Stored records:
───
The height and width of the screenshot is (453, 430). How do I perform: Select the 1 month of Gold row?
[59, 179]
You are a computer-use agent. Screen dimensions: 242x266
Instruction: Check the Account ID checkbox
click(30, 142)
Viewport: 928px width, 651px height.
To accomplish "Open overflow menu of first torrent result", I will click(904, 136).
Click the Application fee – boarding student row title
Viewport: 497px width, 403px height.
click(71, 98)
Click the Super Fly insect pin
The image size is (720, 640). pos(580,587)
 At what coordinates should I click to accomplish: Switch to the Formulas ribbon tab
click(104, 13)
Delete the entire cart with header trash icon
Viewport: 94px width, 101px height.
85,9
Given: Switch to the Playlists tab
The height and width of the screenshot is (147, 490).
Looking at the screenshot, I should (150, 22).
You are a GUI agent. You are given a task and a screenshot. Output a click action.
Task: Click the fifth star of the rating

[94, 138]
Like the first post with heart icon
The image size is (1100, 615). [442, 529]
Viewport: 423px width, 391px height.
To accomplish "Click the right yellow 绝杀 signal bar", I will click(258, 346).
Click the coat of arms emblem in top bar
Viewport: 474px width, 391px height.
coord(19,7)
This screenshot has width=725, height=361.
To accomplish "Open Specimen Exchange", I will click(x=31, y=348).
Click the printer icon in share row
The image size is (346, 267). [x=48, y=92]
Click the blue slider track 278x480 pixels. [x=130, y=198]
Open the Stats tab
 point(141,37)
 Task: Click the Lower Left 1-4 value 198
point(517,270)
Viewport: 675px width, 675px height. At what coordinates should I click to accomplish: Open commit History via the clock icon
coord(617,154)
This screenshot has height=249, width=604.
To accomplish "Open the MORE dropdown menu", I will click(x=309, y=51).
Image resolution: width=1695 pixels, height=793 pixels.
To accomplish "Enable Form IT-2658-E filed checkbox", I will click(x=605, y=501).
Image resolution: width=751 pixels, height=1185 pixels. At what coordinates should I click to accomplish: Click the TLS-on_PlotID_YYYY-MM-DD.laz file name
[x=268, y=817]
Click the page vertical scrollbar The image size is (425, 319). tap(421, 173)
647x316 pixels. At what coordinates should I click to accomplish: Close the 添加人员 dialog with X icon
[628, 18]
───
__The task__: Please return all lines from the records that hold the word "This".

__Problem solution__:
This screenshot has width=725, height=361.
This screenshot has height=249, width=604.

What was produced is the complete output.